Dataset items
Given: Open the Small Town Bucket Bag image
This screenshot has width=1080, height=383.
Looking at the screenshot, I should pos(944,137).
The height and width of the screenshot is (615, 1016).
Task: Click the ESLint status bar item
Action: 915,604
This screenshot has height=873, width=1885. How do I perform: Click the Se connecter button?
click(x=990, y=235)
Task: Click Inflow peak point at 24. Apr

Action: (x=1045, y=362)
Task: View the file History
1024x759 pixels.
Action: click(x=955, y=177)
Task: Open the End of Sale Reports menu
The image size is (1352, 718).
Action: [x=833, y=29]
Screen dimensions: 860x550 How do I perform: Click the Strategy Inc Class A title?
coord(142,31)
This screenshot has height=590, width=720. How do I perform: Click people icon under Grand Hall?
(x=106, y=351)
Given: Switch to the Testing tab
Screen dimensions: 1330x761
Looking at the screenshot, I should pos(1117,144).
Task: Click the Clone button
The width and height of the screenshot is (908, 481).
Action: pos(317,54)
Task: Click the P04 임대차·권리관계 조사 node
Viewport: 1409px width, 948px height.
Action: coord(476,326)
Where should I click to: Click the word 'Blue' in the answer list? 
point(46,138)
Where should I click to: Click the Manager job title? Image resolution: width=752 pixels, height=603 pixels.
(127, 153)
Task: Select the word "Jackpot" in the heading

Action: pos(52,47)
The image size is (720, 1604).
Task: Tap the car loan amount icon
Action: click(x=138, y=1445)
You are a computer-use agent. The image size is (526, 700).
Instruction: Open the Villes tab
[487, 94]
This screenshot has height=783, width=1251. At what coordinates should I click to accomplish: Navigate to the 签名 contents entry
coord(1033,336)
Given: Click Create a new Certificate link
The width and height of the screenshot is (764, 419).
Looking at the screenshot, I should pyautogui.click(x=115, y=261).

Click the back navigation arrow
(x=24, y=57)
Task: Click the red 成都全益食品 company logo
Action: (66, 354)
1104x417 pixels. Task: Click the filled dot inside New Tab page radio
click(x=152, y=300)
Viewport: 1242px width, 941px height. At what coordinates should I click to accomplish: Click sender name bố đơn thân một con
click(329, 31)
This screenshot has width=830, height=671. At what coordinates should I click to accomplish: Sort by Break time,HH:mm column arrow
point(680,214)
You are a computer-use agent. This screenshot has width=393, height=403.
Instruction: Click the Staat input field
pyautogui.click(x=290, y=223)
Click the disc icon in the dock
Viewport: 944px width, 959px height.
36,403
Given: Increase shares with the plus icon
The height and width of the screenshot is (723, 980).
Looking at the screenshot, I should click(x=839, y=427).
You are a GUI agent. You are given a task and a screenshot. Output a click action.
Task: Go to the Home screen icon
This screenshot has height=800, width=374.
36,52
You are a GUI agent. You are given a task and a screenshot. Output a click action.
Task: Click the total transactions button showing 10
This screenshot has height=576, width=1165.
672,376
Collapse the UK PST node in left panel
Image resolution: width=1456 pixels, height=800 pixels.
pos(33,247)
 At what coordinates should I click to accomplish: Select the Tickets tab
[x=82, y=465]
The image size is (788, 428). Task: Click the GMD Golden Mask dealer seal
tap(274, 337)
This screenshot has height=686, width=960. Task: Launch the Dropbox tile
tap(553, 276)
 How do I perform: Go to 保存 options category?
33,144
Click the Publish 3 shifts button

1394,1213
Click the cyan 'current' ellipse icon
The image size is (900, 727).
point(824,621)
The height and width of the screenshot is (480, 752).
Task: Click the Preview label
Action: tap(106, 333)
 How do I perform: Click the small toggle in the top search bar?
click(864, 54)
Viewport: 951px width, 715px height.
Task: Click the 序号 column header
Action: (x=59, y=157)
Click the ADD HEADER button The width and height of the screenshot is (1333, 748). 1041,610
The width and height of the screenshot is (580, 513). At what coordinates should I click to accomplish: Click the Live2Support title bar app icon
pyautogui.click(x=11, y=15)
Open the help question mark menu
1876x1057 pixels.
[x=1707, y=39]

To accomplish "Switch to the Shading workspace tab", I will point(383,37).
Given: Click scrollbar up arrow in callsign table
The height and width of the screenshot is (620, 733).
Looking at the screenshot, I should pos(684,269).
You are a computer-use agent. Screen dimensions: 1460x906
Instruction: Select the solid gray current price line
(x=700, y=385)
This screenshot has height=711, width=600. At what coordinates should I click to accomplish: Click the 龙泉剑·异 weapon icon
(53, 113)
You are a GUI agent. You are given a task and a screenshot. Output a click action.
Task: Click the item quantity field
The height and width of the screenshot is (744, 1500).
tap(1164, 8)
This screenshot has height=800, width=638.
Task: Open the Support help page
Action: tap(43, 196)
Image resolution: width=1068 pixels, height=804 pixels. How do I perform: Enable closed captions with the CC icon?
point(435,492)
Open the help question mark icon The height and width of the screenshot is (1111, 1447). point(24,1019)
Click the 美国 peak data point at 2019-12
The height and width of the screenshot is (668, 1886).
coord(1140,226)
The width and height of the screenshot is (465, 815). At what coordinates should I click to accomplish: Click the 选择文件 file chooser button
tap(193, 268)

Activity
Down to the last character, restate every record.

Result of this exercise
Given: Open the Small Town Bucket Bag image
This screenshot has width=1080, height=383.
Looking at the screenshot, I should pos(944,137).
The height and width of the screenshot is (615, 1016).
Task: Click the ESLint status bar item
Action: 915,604
This screenshot has height=873, width=1885. How do I perform: Click the Se connecter button?
click(x=990, y=235)
Task: Click Inflow peak point at 24. Apr

Action: (x=1045, y=362)
Task: View the file History
1024x759 pixels.
Action: click(x=955, y=177)
Task: Open the End of Sale Reports menu
The image size is (1352, 718).
Action: [x=833, y=29]
Screen dimensions: 860x550 How do I perform: Click the Strategy Inc Class A title?
coord(142,31)
This screenshot has height=590, width=720. How do I perform: Click people icon under Grand Hall?
(x=106, y=351)
Given: Switch to the Testing tab
Screen dimensions: 1330x761
Looking at the screenshot, I should pos(1117,144).
Task: Click the Clone button
The width and height of the screenshot is (908, 481).
Action: pos(317,54)
Task: Click the P04 임대차·권리관계 조사 node
Viewport: 1409px width, 948px height.
Action: coord(476,326)
Where should I click to: Click the word 'Blue' in the answer list? 
point(46,138)
Where should I click to: Click the Manager job title? Image resolution: width=752 pixels, height=603 pixels.
(127, 153)
Task: Select the word "Jackpot" in the heading

Action: pos(52,47)
The image size is (720, 1604).
Task: Tap the car loan amount icon
Action: click(x=138, y=1445)
You are a computer-use agent. The image size is (526, 700).
Instruction: Open the Villes tab
[487, 94]
This screenshot has height=783, width=1251. At what coordinates should I click to accomplish: Navigate to the 签名 contents entry
coord(1033,336)
Given: Click Create a new Certificate link
The width and height of the screenshot is (764, 419).
Looking at the screenshot, I should pyautogui.click(x=115, y=261).

Click the back navigation arrow
(x=24, y=57)
Task: Click the red 成都全益食品 company logo
Action: (66, 354)
1104x417 pixels. Task: Click the filled dot inside New Tab page radio
click(x=152, y=300)
Viewport: 1242px width, 941px height. At what coordinates should I click to accomplish: Click sender name bố đơn thân một con
click(329, 31)
This screenshot has width=830, height=671. At what coordinates should I click to accomplish: Sort by Break time,HH:mm column arrow
point(680,214)
You are a computer-use agent. This screenshot has width=393, height=403.
Instruction: Click the Staat input field
pyautogui.click(x=290, y=223)
Click the disc icon in the dock
Viewport: 944px width, 959px height.
36,403
Given: Increase shares with the plus icon
The height and width of the screenshot is (723, 980).
Looking at the screenshot, I should click(x=839, y=427).
You are a GUI agent. You are given a task and a screenshot. Output a click action.
Task: Go to the Home screen icon
This screenshot has height=800, width=374.
36,52
You are a GUI agent. You are given a task and a screenshot. Output a click action.
Task: Click the total transactions button showing 10
This screenshot has height=576, width=1165.
672,376
Collapse the UK PST node in left panel
Image resolution: width=1456 pixels, height=800 pixels.
pos(33,247)
 At what coordinates should I click to accomplish: Select the Tickets tab
[x=82, y=465]
The image size is (788, 428). Task: Click the GMD Golden Mask dealer seal
tap(274, 337)
This screenshot has height=686, width=960. Task: Launch the Dropbox tile
tap(553, 276)
 How do I perform: Go to 保存 options category?
33,144
Click the Publish 3 shifts button

1394,1213
Click the cyan 'current' ellipse icon
The image size is (900, 727).
point(824,621)
The height and width of the screenshot is (480, 752).
Task: Click the Preview label
Action: tap(106, 333)
 How do I perform: Click the small toggle in the top search bar?
click(864, 54)
Viewport: 951px width, 715px height.
Task: Click the 序号 column header
Action: (x=59, y=157)
Click the ADD HEADER button The width and height of the screenshot is (1333, 748). 1041,610
The width and height of the screenshot is (580, 513). At what coordinates should I click to accomplish: Click the Live2Support title bar app icon
pyautogui.click(x=11, y=15)
Open the help question mark menu
1876x1057 pixels.
[x=1707, y=39]

To accomplish "Switch to the Shading workspace tab", I will point(383,37).
Given: Click scrollbar up arrow in callsign table
The height and width of the screenshot is (620, 733).
Looking at the screenshot, I should pos(684,269).
You are a computer-use agent. Screen dimensions: 1460x906
Instruction: Select the solid gray current price line
(x=700, y=385)
This screenshot has height=711, width=600. At what coordinates should I click to accomplish: Click the 龙泉剑·异 weapon icon
(53, 113)
You are a GUI agent. You are given a task and a screenshot. Output a click action.
Task: Click the item quantity field
The height and width of the screenshot is (744, 1500).
tap(1164, 8)
This screenshot has height=800, width=638.
Task: Open the Support help page
Action: tap(43, 196)
Image resolution: width=1068 pixels, height=804 pixels. How do I perform: Enable closed captions with the CC icon?
point(435,492)
Open the help question mark icon The height and width of the screenshot is (1111, 1447). point(24,1019)
Click the 美国 peak data point at 2019-12
The height and width of the screenshot is (668, 1886).
coord(1140,226)
The width and height of the screenshot is (465, 815). At what coordinates should I click to accomplish: Click the 选择文件 file chooser button
tap(193, 268)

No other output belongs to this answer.